Recently, I was surprised to find that some of my CL peers were unaware of the tools available to turn their tide of liking in to actionable info-curation. This was surprising to me. I never even really thought to use the Like Button on Twitter until I discovered these tools. To me, there was no point to the button. If I agreed with someone, I would tell them as much, and who really cares what I may or may not “like”, anyway?
Bottom line: If you are a CL twitterer, and don’t use the following tools, this post is for you.
The twitter Like Button is really just a flagging system. Whatever its positive-sounding moniker, the button serves as a way to mark certain tweets. This flagging is, by itself, almost useless[3]. But when it is combined with an aggregation tool, the use of the like button allows twitter users to pull down flagged tweets into formats that are more user-friendly, and less real-timey than the twitter-stream. This becomes particularly useful when one’s twitter network grows to the point that it is really no longer possible to take in the entirety of the conversation (which is to say, almost immediately).
There are certainly more tools than I could detail here for this purpose, but I’ll spotlight my own favorite, and the one that I use for this purpose: If This Then That. If This Then That is a site that allows users to chain together actions into “recipes” from different websites via some cross-internet API magic[4].
Two particular recipes are of interest for this discussion, both involving the trigger of favoriting a tweet: The first one that I use adds all favorited tweets to a note in my Evernote notebooks. The second one adds every link in a favorited tweet to my pocket collection.
Stop for a second and consider how useful these are. By implementing a tool like this, I have been able to automatically gather all of the useful information from favorited tweets into other, more useful formats than twitter, with no major effort on my part. This is indeed some powerful internet.

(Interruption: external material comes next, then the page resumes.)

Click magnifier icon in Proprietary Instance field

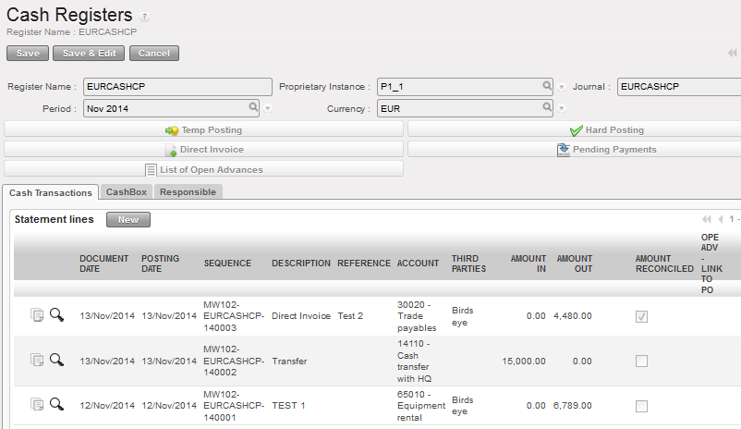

If you’re a CL type, and you are not using something like what I’ve outlined above, you really need to be as soon as you can. I’m sure that this specific approach is not the only one that works for the purpose of curating liked tweets. If you think you have a better solution, please don’t hesitate to let me know. But if you’re ever hoping to actually use the information in the tweets that you are compulsively liking, you’re going to need a system.
1 Instead of these kind of “people”.
2 Or “Star Icon” if Facebook has finally patented the concept of a button to indicate liking something.
[3] Well, you can read every twitter user’s stream of “favorite tweets”…
[4] Obviously, this has many other uses than the one’s described here.